**Excerpted data**
══════

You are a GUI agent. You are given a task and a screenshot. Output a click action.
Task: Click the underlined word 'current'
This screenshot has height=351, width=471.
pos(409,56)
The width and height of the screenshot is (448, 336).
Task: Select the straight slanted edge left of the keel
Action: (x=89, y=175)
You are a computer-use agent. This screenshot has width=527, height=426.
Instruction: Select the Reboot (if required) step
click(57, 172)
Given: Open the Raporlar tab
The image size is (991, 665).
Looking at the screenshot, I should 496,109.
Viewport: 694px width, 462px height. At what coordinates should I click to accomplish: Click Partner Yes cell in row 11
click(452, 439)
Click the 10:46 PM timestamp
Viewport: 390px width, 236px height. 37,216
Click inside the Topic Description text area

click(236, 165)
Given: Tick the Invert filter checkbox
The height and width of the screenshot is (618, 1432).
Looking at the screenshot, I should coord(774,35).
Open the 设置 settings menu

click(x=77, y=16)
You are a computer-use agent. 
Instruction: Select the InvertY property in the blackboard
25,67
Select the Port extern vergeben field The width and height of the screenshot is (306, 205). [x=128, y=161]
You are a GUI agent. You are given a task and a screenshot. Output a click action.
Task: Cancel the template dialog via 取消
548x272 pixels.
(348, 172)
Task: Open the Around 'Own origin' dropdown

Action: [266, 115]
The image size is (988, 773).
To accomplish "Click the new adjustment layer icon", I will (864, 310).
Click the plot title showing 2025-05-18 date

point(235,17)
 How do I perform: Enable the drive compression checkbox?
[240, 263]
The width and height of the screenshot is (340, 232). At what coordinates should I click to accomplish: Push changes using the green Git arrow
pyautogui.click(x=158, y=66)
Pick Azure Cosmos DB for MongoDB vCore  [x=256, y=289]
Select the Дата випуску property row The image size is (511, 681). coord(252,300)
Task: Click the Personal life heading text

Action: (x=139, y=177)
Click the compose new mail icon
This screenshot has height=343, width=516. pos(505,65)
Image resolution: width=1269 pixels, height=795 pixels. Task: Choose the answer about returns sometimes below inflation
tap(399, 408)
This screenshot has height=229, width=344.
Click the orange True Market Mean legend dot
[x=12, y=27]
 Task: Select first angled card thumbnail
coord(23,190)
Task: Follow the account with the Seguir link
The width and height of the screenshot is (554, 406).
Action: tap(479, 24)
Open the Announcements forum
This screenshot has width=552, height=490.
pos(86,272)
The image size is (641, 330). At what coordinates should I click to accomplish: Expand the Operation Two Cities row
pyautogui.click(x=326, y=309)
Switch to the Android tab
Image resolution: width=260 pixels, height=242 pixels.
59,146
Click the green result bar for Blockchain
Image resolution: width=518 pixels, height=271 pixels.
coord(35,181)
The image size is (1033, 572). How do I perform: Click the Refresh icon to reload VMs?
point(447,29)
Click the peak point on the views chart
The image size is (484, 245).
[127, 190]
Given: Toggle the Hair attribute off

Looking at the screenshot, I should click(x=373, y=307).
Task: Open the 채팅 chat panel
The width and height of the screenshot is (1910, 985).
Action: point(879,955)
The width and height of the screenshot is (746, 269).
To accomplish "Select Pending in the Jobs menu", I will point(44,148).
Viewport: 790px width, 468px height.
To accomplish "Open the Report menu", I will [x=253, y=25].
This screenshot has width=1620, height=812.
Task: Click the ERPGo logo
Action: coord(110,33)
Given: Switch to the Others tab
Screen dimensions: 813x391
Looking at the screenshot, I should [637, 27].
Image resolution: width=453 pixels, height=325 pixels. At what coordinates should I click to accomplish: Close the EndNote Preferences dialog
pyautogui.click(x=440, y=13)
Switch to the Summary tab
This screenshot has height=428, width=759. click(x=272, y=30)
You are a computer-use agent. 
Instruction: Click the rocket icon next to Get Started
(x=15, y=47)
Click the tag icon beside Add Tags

══════

**Work request**
An exact copy of the lines above between the line holding "Viewport: 694px width, 462px" and the line holding "Click the green result bar for Blockchain", inclusive, is the whole answer.

**Solved problem**
Viewport: 694px width, 462px height. At what coordinates should I click to accomplish: Click Partner Yes cell in row 11
click(452, 439)
Click the 10:46 PM timestamp
Viewport: 390px width, 236px height. 37,216
Click inside the Topic Description text area

click(236, 165)
Given: Tick the Invert filter checkbox
The height and width of the screenshot is (618, 1432).
Looking at the screenshot, I should coord(774,35).
Open the 设置 settings menu

click(x=77, y=16)
You are a computer-use agent. 
Instruction: Select the InvertY property in the blackboard
25,67
Select the Port extern vergeben field The width and height of the screenshot is (306, 205). [x=128, y=161]
You are a GUI agent. You are given a task and a screenshot. Output a click action.
Task: Cancel the template dialog via 取消
548x272 pixels.
(348, 172)
Task: Open the Around 'Own origin' dropdown

Action: [266, 115]
The image size is (988, 773).
To accomplish "Click the new adjustment layer icon", I will (864, 310).
Click the plot title showing 2025-05-18 date

point(235,17)
 How do I perform: Enable the drive compression checkbox?
[240, 263]
The width and height of the screenshot is (340, 232). At what coordinates should I click to accomplish: Push changes using the green Git arrow
pyautogui.click(x=158, y=66)
Pick Azure Cosmos DB for MongoDB vCore  [x=256, y=289]
Select the Дата випуску property row The image size is (511, 681). coord(252,300)
Task: Click the Personal life heading text

Action: (x=139, y=177)
Click the compose new mail icon
This screenshot has height=343, width=516. pos(505,65)
Image resolution: width=1269 pixels, height=795 pixels. Task: Choose the answer about returns sometimes below inflation
tap(399, 408)
This screenshot has height=229, width=344.
Click the orange True Market Mean legend dot
[x=12, y=27]
 Task: Select first angled card thumbnail
coord(23,190)
Task: Follow the account with the Seguir link
The width and height of the screenshot is (554, 406).
Action: tap(479, 24)
Open the Announcements forum
This screenshot has width=552, height=490.
pos(86,272)
The image size is (641, 330). At what coordinates should I click to accomplish: Expand the Operation Two Cities row
pyautogui.click(x=326, y=309)
Switch to the Android tab
Image resolution: width=260 pixels, height=242 pixels.
59,146
Click the green result bar for Blockchain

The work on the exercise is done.